◆ Work item:
Each line below from the one containing "Contact Us (151, 8)" through the one containing "Twitter (168, 556)" is to be given again exactly, and no line outside that span.

◆ Raw data:
*** Block opens ***
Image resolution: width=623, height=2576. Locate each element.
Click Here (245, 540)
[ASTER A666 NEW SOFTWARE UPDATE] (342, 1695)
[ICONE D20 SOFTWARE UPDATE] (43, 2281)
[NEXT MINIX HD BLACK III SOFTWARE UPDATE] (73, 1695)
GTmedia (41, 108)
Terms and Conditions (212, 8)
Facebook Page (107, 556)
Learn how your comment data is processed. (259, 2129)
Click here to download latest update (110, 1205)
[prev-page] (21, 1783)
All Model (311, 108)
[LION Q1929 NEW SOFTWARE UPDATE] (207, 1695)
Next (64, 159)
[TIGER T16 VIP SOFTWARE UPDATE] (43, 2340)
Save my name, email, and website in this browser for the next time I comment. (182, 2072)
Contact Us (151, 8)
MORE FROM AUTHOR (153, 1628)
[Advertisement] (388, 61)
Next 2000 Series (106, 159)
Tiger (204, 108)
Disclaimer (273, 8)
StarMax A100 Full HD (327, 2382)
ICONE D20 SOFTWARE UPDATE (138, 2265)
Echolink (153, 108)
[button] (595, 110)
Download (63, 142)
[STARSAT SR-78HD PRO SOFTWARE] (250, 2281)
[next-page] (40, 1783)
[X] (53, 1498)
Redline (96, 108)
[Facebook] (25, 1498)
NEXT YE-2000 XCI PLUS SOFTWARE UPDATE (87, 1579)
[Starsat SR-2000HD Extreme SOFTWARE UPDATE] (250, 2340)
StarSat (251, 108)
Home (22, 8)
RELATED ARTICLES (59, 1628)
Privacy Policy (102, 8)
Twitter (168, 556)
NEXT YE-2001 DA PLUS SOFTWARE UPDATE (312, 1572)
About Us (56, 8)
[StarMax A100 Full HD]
*** Block closes ***
◆ Answer space:
Contact Us (151, 8)
MORE FROM AUTHOR (153, 1628)
[Advertisement] (388, 61)
Next 2000 Series (106, 159)
Tiger (204, 108)
Disclaimer (273, 8)
StarMax A100 Full HD (327, 2382)
ICONE D20 SOFTWARE UPDATE (138, 2265)
Echolink (153, 108)
[button] (595, 110)
Download (63, 142)
[STARSAT SR-78HD PRO SOFTWARE] (250, 2281)
[next-page] (40, 1783)
[X] (53, 1498)
Redline (96, 108)
[Facebook] (25, 1498)
NEXT YE-2000 XCI PLUS SOFTWARE UPDATE (87, 1579)
[Starsat SR-2000HD Extreme SOFTWARE UPDATE] (250, 2340)
StarSat (251, 108)
Home (22, 8)
RELATED ARTICLES (59, 1628)
Privacy Policy (102, 8)
Twitter (168, 556)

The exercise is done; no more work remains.